EXERCISE REQUIREMENTS: Only the pictures stay out; please return all the entries below exactly as written.

EXTRACTED INFORMATION:

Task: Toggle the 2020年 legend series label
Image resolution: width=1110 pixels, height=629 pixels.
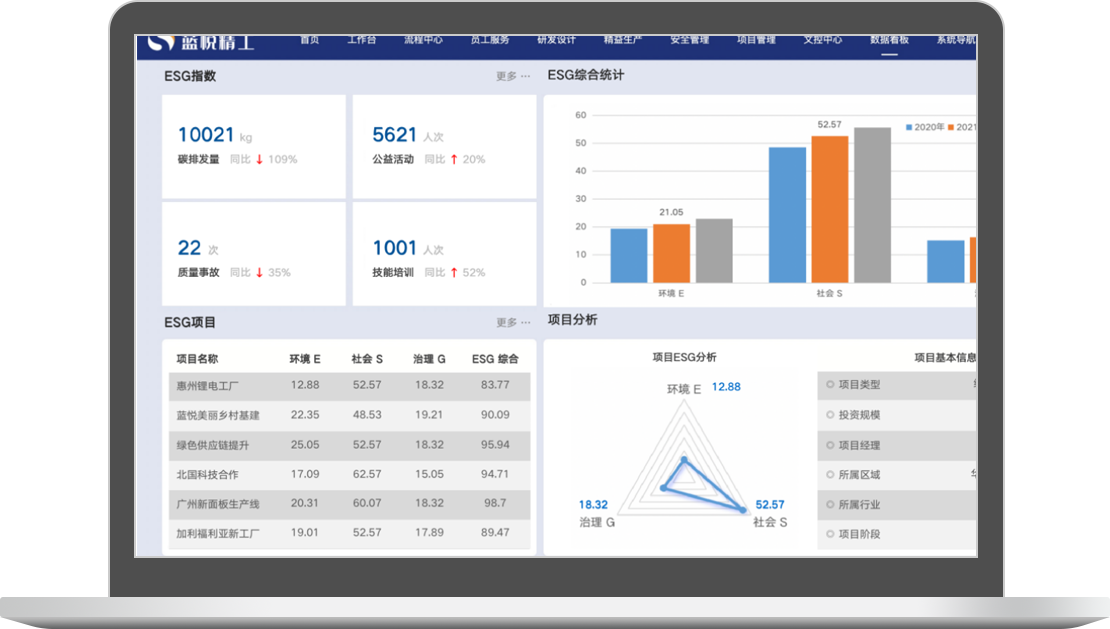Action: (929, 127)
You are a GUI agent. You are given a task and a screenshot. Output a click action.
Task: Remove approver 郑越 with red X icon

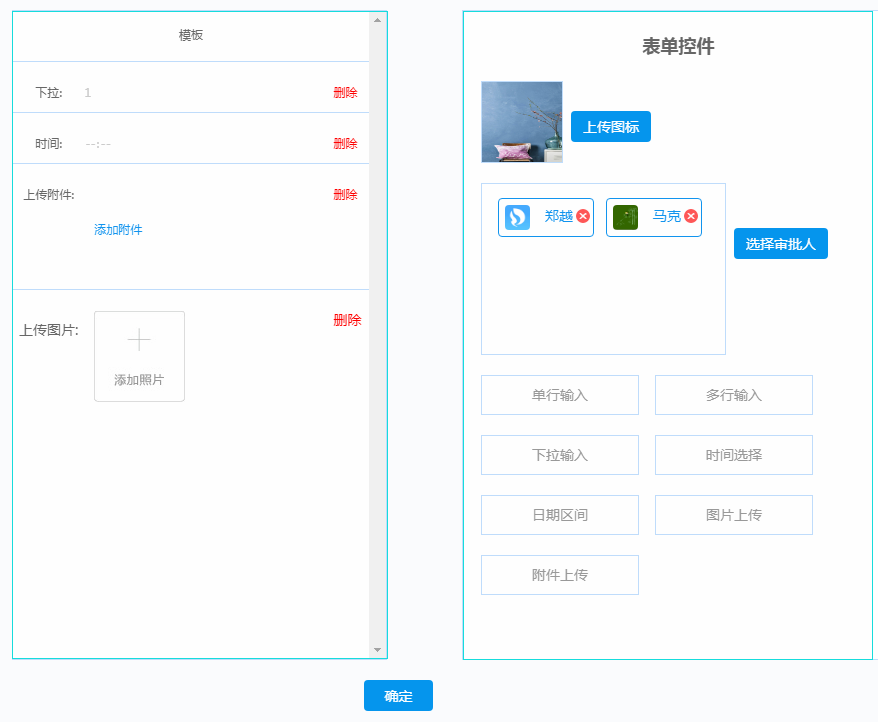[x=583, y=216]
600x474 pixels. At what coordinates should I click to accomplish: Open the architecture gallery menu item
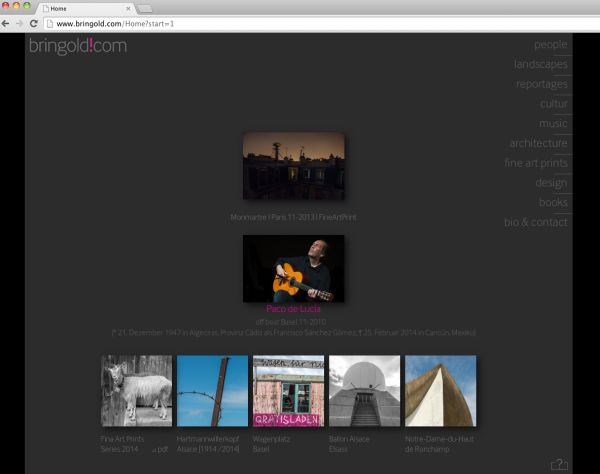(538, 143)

SOLVED PROBLEM:
Task: Toggle the 2020年 legend series label
Image resolution: width=1110 pixels, height=629 pixels.
Action: (929, 127)
You are a GUI agent. You are given a task and a screenshot. Output a click action.
Task: Remove approver 郑越 with red X icon

[x=583, y=216]
600x474 pixels. At what coordinates should I click to accomplish: Open the architecture gallery menu item
(538, 143)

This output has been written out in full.